Hace once años que decidió poner punto y final a su etapa como matador de toros en activo. Y para despedirse amoldó la máxima de Belmonte: se fue como es. Prudente, reservado y sin sed de venganza. «Yo jamás podré culpar de nada ni a la empresa de Sevilla ni a mi apoderado de toda la vida, Pepe Luis Segura. Mi única pena es no haber correspondido a ese hombre por todo lo que me ayudó».
Lo apoderó tras una recomendación de José Antonio Campuzano: «Mi tío era picador del maestro (Ramón ‘El Avispa’) y solía ir al campo con ellos. Un día le hablaron de mí a Segura y, aunque aún era novillero sin picadores, me hizo la prueba del algodón: me encerró en la finca Santa María de El Garrobo con cinco cinqueños de Diego Puerta». Aprobó el examen con nota y el reputado apoderado se mantuvo a su lado desde 1987 hasta el año 2000.

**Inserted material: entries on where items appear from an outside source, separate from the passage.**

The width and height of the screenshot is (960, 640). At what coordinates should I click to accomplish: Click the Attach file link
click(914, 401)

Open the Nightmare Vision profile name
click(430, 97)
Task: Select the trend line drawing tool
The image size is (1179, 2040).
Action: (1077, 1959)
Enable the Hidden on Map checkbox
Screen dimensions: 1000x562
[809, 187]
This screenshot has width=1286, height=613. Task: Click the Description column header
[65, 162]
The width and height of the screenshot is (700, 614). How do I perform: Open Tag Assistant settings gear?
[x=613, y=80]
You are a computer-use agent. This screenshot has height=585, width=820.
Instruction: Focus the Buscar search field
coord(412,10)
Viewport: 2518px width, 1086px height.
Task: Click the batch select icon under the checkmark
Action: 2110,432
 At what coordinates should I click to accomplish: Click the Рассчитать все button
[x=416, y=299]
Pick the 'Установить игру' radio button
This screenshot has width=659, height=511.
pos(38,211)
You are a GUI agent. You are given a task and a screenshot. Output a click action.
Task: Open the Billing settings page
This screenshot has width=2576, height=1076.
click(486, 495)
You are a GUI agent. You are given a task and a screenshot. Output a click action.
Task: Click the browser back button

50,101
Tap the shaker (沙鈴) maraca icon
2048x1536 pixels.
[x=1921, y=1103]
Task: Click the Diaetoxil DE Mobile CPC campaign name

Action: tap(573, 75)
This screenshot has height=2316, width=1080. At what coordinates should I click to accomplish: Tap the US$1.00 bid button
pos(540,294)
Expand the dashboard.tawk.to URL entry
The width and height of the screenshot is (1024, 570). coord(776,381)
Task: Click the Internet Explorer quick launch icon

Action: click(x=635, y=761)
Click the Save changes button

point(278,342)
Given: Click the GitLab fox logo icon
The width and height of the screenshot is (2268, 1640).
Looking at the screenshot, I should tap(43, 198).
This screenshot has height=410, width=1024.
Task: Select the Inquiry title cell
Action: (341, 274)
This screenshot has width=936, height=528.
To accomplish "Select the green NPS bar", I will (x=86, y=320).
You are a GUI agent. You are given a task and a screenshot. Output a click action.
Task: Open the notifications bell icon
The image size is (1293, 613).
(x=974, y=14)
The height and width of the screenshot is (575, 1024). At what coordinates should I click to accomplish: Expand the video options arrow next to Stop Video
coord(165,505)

Esa temporada del nuevo milenio fue un punto de inflexión en su carrera. La muerte de Diodoro Canorea con los carteles a medio hacer lo relegaron hasta el final de la agenda y cuando lo llamaron sólo quedaba un hueco en la corrida de Miura. Escaso reconocimiento para quien venía de cortar dos orejas en la temporada anterior. «Nosotros pedimos una tarde más, pero ya era demasiado tarde».